If you think about it, there are two types of allocations in training code:
- Permanent allocations, such as the model parameters and the dataset, which have the application as their lifetime, so we can have an arena for those which is freed only once at the end
- Per-forward pass allocations, such as activations and gradients, which have the single forward+backward pass as lifetime, so we can have an arena for those which gets freed after every backward pass and then gets de-initialized only after training is done, which also means that we pay the price of the arena's buffer allocation only at the first batch, as activations' allocations are very predictable
Because of the incredible amount of allocations needed, instead of passing the arena to every possible point of allocations (Zig's style), I opted to have a global active arena in the backend which I can then switch when needed.
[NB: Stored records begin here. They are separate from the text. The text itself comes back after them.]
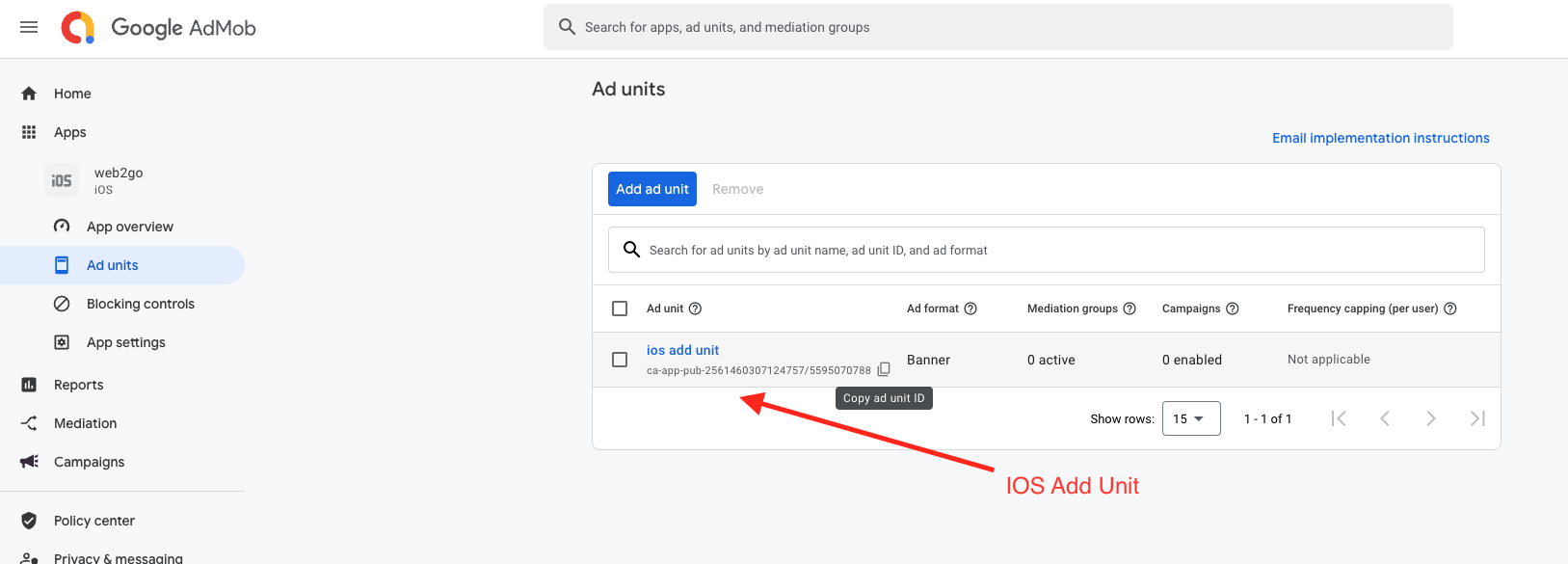
Task: Click help icon next to Mediation groups
Action: click(1129, 309)
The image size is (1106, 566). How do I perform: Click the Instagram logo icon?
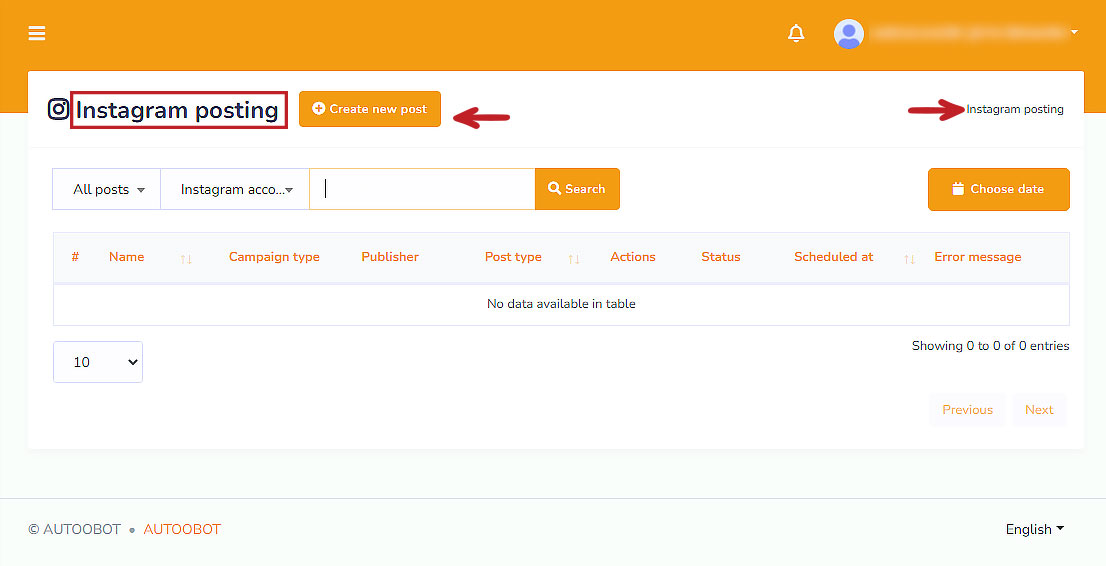click(59, 109)
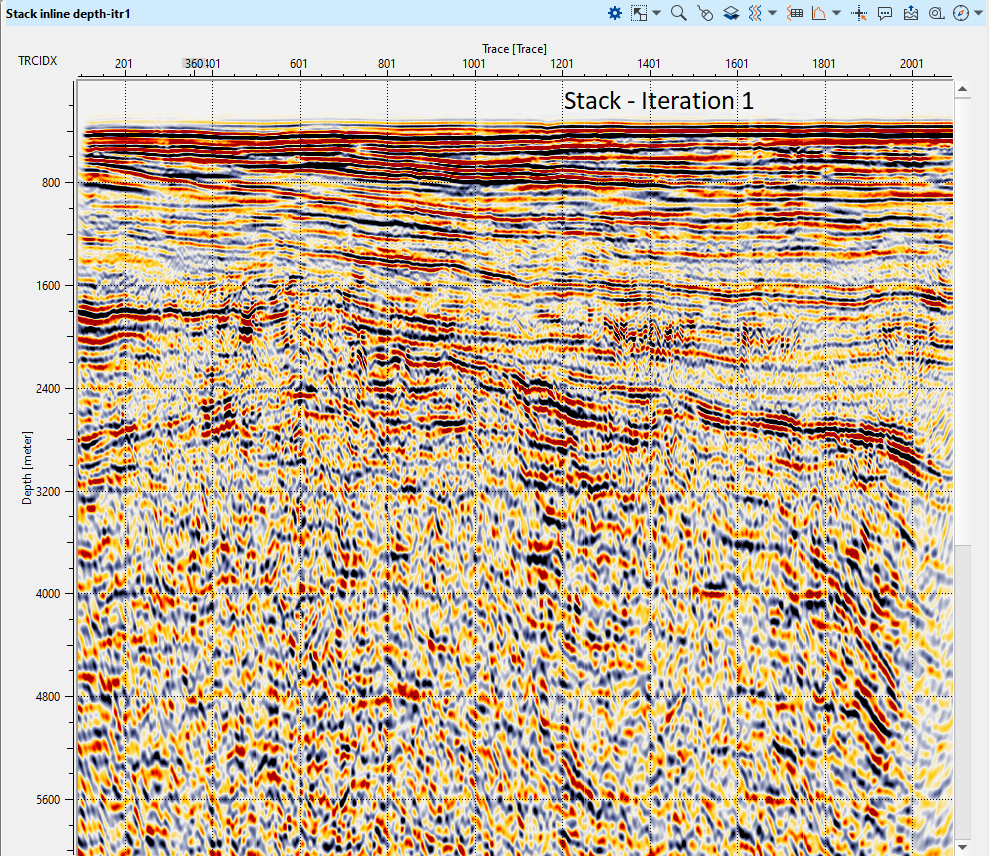Open the display settings gear icon
This screenshot has height=856, width=989.
pos(615,13)
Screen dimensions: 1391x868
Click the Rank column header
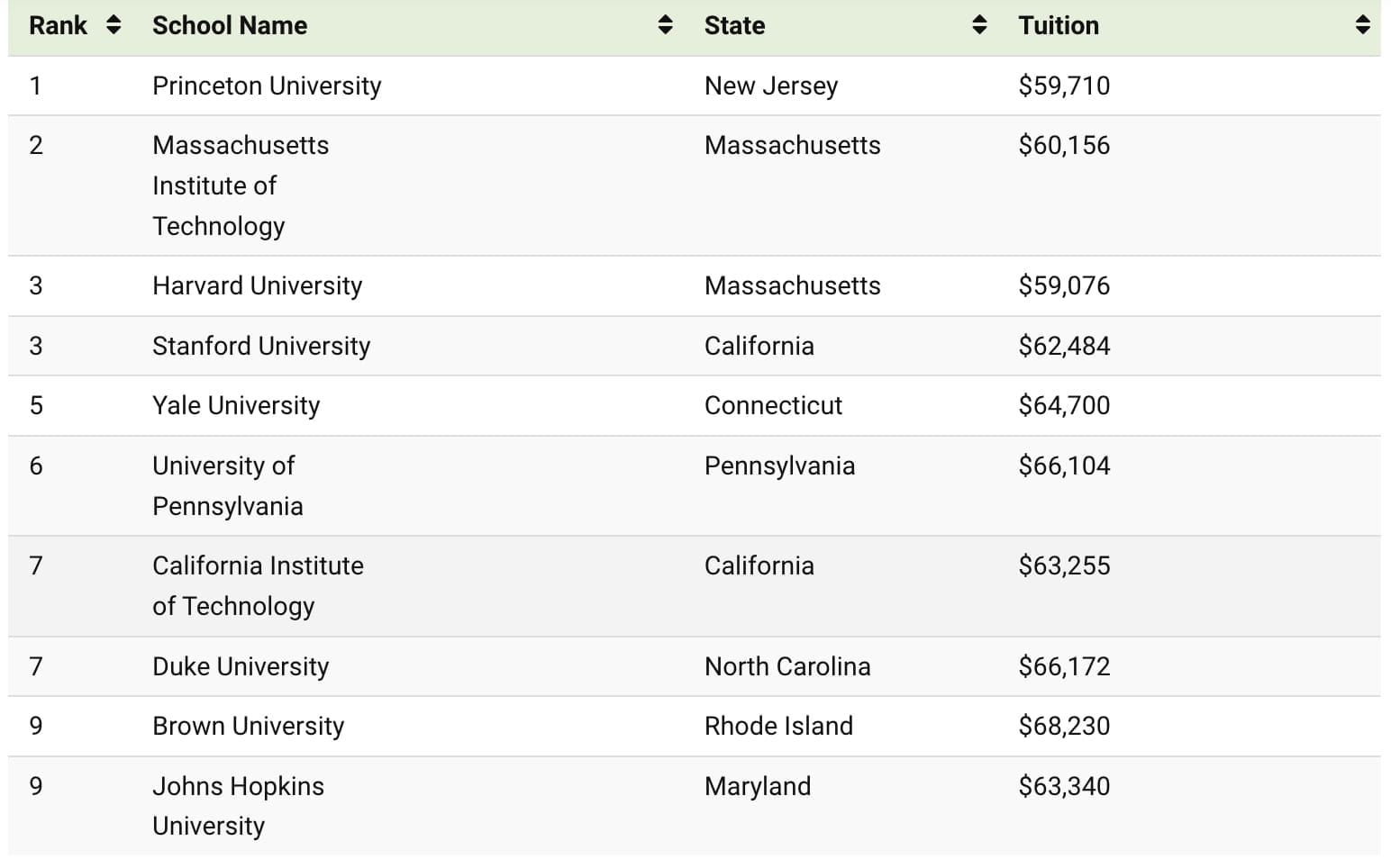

arena_allocator* permanent_arena = arena_create(GiB(1), MiB(1), 8); // we create the permanent arena and set it as active
gradt_set_arena(permanent_arena);
// we initialize the model and the dataset, which will be implicitly allocated on permanent_arena
arena_allocator* epoch_arena = arena_create(GiB(1), MiB(1), 8); // this is the arena used for the training activations and gradients
gradt_set_arena(epoch_arena);
for (u32 i = 0; i < EPOCHS; i++) {
for (u32 j = 0; j < train_batches_size; j++) {
GradTensor* pred = model_forward(&m, train_batches[j]);
GradTensor* loss = nn_cross_entropy_loss(pred, train_labels[j]);
gradt_backward(loss, optim_adamw, &adamw_conf);
optim_adamw_step(&adamw_conf);
arena_free(epoch_arena); // after each batch we free the arena, as we don't need the activations anymore
}
}
// after training and testing, we can destroy both arenas to actually free the memory
arena_destroy(epoch_arena);
arena_destroy(permanent_arena);
I also personally think that arenas make code much more readable! By grouping up all deallocations into a single call, it means that not only you don't have to have a free for each malloc, but also you don't have to track all of the individual allocations which happen inside called functions and return the pointers to let the caller free them, this comes in extremely handy for complex layer forward passes, like the LSTM:
GradTensor* nn_lstm_forward(LSTM* lstm, GradTensor* in) {
// in shape (1, Step, Batch, Feat)
u32 n_step = in->tens->shape[1];
// steps Step * (Batch, Feat)
GradTensor** steps = gradt_create_split_views(in, 1);
u32 hidden_shape[4] = {1, 1, in->tens->shape[2], lstm->hidden_size};
arena_allocator* arena = _gradt_get_arena();
lstm->hidden_states = arena_alloc(arena, sizeof(GradTensor*), n_step);
lstm->cec_states = arena_alloc(arena, sizeof(GradTensor*), n_step);
GradTensor* hs = gradt_create(hidden_shape, 4);
tensor_set(hs->tens, 0.0);
GradTensor* cec = gradt_create(hidden_shape, 4);
tensor_set(cec->tens, 0.0);
for (u32 i = 0; i < n_step; i++) {
GradTensor* in_hs = gradt_concat(steps[i], hs, 3);
GradTensor* f_t = nn_linear_forward(&lstm->for_gate, in_hs);
f_t = nn_sigmoid(f_t);
cec = gradt_mul_elemwise(cec, f_t);
GradTensor* i_t = nn_linear_forward(&lstm->in_gate, in_hs);
i_t = nn_sigmoid(i_t);
GradTensor* i_val_t = nn_linear_forward(&lstm->in_val, in_hs);
i_val_t = nn_tanh(i_val_t);
GradTensor* cec_update = gradt_mul_elemwise(i_val_t, i_t);
cec = gradt_add(cec, cec_update);
GradTensor* o_t = nn_linear_forward(&lstm->out_gate, in_hs);
o_t = nn_sigmoid(o_t);
GradTensor* new_hs = nn_tanh(cec);
hs = gradt_mul_elemwise(new_hs, o_t);
lstm->hidden_states[i] = hs;
lstm->cec_states[i] = cec;
}
return hs;
}
which otherwise would need to keep track of every single allocated tensor, just to call free on them after the function is called, as we need those for the backward pass and the optimizer step.